Activation, Expansion and Differentiation.
How many types of CD4 T cells are there?
What do they interact with?
5
They interact with:
- Phagocytes
- Lymphocytes
- Granulocytes
What is another word for the defining transcription factor of the varieties of CD4 T cells?
It is called the Master Regulator
What type of T cells are relevant to B cell maturation?
They are called (follicular helper) T cells - they help activate B cells.
What happens when a B-cell binds a specific antigen?
It binds it and then internalizes it via receptor mediated endocytosis - the antigenic proteins are then degraded and presented on MHC II complexes.
Describe how B and T cells meet (location).

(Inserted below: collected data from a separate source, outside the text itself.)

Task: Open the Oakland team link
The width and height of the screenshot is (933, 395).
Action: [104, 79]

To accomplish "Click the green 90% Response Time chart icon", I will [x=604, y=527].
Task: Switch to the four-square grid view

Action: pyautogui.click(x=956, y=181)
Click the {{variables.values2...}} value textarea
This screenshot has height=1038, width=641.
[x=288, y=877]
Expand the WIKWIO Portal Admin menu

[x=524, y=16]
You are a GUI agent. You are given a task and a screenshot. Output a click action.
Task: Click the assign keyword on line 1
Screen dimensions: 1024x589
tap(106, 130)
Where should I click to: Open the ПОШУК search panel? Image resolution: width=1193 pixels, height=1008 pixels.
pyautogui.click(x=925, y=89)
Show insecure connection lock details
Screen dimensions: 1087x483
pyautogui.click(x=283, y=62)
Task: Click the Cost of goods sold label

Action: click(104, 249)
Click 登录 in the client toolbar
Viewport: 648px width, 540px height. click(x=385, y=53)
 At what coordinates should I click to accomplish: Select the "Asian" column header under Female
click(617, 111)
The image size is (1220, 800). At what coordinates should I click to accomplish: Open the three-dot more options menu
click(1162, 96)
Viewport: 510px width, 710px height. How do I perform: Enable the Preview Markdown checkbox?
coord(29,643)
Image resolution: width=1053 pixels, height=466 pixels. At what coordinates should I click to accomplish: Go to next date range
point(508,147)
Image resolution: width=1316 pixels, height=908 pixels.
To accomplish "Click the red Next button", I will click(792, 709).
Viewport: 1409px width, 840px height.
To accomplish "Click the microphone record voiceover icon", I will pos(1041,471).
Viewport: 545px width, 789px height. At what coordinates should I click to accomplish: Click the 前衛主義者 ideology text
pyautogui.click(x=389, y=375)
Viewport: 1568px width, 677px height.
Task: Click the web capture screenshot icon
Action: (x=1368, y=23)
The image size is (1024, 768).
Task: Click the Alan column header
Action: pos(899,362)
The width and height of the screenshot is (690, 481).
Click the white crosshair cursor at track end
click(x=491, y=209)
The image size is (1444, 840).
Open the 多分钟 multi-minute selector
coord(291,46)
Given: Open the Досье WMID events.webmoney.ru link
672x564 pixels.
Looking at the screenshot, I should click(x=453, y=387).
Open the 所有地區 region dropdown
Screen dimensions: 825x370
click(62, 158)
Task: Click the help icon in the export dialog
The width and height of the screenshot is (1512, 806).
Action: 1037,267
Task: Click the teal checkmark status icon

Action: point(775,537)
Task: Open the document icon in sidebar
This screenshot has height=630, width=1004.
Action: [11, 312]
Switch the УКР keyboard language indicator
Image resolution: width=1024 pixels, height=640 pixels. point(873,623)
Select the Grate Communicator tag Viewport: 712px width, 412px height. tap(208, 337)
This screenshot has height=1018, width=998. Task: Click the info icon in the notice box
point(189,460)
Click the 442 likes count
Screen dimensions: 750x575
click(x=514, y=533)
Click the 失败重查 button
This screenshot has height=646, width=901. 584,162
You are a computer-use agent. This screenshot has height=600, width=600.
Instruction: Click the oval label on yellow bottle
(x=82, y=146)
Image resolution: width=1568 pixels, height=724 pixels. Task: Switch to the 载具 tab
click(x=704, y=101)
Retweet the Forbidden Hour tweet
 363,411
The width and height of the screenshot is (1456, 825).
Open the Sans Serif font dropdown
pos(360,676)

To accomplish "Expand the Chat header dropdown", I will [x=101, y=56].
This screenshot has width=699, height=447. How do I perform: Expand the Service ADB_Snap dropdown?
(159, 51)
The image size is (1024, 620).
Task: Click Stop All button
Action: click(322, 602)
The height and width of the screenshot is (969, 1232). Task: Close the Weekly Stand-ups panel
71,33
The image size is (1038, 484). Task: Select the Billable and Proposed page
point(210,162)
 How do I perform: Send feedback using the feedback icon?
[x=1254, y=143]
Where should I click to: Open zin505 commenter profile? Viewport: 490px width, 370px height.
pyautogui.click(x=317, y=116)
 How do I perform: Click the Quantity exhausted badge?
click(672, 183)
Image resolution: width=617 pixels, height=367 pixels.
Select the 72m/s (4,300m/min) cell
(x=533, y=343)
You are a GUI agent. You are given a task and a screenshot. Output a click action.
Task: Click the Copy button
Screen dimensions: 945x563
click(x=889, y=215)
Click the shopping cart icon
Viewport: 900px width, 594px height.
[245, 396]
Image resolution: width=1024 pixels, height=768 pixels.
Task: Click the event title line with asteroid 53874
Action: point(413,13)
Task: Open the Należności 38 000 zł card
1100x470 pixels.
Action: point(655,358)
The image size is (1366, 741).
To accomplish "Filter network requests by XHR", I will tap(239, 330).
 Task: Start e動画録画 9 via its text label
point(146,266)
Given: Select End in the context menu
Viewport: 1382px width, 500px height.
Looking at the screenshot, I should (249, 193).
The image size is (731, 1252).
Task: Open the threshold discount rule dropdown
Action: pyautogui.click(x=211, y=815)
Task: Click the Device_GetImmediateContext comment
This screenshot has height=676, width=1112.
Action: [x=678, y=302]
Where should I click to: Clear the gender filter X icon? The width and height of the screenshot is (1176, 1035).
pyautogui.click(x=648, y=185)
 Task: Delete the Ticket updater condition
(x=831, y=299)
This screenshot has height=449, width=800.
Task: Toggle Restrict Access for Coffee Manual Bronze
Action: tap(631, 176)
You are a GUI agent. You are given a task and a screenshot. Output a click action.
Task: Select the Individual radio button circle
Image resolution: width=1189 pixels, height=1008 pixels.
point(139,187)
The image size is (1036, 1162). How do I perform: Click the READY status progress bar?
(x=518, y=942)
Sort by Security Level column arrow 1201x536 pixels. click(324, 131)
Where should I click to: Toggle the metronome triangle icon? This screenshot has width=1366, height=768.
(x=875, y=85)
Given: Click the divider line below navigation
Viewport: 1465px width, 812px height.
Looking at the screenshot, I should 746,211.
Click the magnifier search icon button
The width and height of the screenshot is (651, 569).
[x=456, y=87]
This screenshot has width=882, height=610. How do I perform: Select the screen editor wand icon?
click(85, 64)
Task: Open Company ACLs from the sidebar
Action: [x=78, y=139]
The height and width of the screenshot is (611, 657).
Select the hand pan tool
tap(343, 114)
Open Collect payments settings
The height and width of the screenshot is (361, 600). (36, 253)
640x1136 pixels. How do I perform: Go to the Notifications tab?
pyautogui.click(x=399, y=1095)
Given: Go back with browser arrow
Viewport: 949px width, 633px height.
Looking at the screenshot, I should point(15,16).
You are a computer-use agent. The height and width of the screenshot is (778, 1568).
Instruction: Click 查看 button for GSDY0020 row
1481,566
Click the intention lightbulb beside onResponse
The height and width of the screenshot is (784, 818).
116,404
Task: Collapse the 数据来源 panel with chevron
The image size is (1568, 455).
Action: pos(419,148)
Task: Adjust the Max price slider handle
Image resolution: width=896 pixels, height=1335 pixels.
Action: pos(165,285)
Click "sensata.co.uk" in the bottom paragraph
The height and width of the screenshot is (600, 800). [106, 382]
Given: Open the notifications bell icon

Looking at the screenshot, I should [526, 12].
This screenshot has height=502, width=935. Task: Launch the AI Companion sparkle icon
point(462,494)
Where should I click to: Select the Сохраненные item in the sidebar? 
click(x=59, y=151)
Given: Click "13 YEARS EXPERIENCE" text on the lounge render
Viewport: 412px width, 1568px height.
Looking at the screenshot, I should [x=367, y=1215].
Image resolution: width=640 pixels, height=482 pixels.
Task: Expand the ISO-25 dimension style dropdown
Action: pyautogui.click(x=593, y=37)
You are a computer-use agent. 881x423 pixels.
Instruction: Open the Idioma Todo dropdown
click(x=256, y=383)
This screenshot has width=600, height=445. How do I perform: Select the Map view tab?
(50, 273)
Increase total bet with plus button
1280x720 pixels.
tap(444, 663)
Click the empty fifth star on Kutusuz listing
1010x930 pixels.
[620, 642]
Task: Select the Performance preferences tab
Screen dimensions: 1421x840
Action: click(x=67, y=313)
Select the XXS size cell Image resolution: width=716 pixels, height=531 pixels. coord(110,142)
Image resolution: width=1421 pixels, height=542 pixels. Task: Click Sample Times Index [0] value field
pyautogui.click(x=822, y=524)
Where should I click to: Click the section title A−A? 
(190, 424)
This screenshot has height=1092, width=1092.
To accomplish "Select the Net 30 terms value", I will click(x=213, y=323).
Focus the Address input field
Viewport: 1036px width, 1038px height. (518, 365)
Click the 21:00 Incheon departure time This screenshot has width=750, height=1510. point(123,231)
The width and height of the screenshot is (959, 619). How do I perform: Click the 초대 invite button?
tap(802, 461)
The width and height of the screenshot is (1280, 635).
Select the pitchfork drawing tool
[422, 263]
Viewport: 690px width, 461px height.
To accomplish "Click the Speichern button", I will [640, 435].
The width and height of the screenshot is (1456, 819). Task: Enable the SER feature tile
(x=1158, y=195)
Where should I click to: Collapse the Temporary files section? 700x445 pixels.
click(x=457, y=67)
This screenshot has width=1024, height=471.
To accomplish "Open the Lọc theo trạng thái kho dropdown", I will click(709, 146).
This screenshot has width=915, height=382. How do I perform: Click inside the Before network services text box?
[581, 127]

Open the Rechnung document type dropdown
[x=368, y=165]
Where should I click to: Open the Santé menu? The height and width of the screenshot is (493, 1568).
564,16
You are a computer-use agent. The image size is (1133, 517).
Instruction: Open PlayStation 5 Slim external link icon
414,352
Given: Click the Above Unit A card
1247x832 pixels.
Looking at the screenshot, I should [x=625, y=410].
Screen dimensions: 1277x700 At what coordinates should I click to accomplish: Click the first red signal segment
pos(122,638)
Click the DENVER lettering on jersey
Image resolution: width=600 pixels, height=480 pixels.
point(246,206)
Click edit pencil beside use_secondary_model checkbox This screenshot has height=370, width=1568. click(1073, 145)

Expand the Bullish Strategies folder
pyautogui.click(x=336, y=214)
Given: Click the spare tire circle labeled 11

Then, explain their interaction.
The follicular helper T cells remain in the secondary lymphoid tissue and move from the T cell area to the border of the B cell area
The T cell will recognize a peptide that is on the surface of the B-cell; they then exchange signals which begins the process of B cell activation.
T-cell sends cytokines.
B-cell shows antigenic peptide
Linked via CD40 on B cell and CD40L on T cell.
What is linked recognition?
Linked recognition is the idea that both B and T cells recognize different epitopes that are present on the same antigen.
Explain one sequence of events that can happen if a B cell gets activated by a follicular helper cell.
We see proliferation and differentiation of B cells - they become plasma cells that solely secrete antibodies.
- They don’t divide anymore
- They get rid of MHC II complexes
- They stop responding to T-cells and antigens.
Explain THE OTHER sequence of events that can happen if a B cell gets activated by a follicular helper cell.
What do B cells become once they get to the germinal center?
How are centroblasts and centrocytes different?
What do centrocytes undergo?
What happens to the surviving centrocytes?
What happens in the bone marrow?
Can cells in this sequence also become memory cells? How?
Once they get activated they migrate to the primary follicle, which changes morphology to become a secondary follicle containing a germinal center.
B cells become centroblasts - large proliferating lymphocytes that mature into slowly dividing B cells called centrocytes.
Centrocytes undergo affinity maturation (see previous)
Surviving B cell will either go to other secondary lymphoid organs or make their way back to the bone marrow.
In the bone marrow, the B cells can complete their differentiation into plasma cells that secrete high-affinity isotype-switched antibodies.
If they stay in the germinal center after the primary response has gone down they can also become memory cells.